• [Exercise brief]:
Among the lines of the records, please find those that contain the word "header" and copy them.

• [Pixel coordinate grounding data]:
*-*-*

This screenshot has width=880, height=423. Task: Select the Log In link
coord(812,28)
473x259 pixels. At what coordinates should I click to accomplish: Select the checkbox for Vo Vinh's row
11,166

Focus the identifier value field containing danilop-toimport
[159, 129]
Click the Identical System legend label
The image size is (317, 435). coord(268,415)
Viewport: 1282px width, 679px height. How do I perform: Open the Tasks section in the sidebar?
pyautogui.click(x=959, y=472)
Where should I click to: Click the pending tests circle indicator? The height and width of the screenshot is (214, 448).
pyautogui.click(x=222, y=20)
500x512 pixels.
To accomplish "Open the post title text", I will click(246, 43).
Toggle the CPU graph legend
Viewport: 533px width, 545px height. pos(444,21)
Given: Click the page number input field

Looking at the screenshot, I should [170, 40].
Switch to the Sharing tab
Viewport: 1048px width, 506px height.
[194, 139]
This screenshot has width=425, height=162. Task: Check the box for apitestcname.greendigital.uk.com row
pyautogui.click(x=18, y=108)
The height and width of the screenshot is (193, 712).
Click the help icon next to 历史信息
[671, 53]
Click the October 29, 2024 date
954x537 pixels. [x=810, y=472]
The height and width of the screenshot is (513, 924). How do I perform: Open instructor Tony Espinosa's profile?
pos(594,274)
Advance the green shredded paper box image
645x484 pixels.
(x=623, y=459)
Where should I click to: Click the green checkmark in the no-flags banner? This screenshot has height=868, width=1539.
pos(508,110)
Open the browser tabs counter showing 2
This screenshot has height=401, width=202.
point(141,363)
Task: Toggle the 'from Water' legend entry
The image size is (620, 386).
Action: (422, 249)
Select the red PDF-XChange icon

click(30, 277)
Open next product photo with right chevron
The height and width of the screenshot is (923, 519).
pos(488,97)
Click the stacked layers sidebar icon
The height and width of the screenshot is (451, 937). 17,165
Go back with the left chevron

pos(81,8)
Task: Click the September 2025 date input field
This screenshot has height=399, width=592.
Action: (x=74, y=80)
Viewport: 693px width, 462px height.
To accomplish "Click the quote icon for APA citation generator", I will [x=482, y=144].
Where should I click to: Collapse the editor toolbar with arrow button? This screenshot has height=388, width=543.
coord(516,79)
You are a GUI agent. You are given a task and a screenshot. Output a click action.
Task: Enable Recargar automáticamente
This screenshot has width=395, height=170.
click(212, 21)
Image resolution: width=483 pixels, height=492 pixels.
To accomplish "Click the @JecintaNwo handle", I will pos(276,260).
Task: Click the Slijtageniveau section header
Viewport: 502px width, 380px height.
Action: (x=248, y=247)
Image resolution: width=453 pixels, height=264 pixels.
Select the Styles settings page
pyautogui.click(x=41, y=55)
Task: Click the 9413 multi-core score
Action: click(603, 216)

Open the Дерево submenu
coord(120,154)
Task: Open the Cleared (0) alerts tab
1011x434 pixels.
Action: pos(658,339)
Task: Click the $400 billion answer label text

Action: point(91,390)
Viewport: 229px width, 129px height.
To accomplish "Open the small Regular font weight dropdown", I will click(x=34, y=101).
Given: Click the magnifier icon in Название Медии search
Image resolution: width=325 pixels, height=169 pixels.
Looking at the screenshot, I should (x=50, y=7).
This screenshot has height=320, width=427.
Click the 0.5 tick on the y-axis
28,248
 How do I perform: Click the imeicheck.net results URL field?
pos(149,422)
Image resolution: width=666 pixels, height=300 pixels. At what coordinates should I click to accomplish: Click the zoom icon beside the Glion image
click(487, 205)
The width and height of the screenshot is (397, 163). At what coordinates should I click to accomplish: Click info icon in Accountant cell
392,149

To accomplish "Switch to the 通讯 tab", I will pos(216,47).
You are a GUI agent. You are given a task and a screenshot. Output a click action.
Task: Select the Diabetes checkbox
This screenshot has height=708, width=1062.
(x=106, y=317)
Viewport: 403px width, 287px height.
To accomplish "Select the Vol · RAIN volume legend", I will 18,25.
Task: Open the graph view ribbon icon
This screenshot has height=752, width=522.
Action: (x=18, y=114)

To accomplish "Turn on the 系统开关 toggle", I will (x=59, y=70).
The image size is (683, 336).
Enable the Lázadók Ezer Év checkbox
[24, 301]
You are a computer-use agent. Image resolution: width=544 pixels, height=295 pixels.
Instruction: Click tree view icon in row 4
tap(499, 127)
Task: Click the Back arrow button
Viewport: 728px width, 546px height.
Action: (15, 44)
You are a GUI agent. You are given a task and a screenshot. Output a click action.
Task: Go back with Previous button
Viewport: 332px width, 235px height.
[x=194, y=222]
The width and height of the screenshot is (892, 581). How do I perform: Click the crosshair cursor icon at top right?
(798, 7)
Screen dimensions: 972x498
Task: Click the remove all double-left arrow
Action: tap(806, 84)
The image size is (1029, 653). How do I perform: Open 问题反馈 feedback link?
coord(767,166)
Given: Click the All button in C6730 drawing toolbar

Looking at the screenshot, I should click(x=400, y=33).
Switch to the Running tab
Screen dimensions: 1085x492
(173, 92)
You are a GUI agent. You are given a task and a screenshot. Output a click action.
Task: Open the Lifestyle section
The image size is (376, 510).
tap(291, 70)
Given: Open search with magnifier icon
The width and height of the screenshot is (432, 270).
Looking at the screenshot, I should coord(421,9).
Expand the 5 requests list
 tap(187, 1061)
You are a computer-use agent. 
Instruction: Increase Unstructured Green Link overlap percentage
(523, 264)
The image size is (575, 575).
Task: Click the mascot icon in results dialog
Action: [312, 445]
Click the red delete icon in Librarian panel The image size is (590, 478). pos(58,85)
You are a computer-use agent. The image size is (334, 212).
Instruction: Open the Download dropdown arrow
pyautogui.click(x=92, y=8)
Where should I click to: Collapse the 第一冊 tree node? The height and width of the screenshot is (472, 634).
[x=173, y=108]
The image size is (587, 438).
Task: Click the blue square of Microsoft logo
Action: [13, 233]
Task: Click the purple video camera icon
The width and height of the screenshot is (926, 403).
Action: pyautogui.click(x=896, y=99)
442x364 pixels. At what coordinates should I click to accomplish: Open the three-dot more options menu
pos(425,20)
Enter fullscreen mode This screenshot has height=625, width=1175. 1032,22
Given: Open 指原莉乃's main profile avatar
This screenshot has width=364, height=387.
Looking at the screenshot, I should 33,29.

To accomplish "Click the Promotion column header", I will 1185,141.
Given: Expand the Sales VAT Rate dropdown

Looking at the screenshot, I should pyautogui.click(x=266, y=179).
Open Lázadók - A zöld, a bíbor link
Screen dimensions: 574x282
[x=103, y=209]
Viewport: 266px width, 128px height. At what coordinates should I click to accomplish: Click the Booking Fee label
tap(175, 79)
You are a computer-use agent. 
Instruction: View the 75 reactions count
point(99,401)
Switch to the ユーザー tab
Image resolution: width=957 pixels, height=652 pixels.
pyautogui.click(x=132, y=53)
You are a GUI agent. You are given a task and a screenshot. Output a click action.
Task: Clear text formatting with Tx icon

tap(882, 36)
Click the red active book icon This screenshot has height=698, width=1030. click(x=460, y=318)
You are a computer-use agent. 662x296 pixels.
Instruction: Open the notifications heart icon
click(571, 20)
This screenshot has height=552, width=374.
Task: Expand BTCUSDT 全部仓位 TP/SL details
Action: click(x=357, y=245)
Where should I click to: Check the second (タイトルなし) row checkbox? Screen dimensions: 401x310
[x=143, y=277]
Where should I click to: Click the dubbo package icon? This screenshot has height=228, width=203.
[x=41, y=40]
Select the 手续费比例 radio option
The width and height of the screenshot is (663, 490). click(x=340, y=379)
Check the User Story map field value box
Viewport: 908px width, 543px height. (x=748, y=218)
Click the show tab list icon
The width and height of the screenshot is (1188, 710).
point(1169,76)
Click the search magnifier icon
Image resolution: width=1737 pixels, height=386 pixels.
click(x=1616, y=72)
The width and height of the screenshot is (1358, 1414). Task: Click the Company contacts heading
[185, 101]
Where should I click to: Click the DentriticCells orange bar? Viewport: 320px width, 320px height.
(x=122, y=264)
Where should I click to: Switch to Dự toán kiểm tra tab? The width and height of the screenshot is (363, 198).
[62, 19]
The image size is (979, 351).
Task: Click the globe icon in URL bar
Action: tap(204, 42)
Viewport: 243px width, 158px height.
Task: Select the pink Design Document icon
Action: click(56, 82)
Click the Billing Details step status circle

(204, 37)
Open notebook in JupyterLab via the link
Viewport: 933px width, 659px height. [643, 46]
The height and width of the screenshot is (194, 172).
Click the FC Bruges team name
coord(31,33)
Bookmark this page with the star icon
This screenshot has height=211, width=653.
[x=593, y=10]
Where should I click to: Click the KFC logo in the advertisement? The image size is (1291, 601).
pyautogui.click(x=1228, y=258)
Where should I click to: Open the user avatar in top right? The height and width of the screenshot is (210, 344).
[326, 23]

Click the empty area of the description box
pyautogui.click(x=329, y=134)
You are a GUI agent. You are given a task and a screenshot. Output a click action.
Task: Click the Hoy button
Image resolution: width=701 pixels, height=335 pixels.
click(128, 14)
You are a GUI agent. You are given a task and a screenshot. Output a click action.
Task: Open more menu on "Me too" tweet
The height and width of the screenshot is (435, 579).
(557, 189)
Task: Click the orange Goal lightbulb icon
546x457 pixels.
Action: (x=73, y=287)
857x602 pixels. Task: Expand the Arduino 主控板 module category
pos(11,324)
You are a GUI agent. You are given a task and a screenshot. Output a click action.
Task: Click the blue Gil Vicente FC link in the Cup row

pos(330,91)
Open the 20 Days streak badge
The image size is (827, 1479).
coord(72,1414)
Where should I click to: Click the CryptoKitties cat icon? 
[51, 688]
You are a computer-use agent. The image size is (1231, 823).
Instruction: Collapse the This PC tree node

*-*-*

• [Reply to the exercise]:
Task: Click the Slijtageniveau section header
To accomplish "Click the Promotion column header", I will 1185,141.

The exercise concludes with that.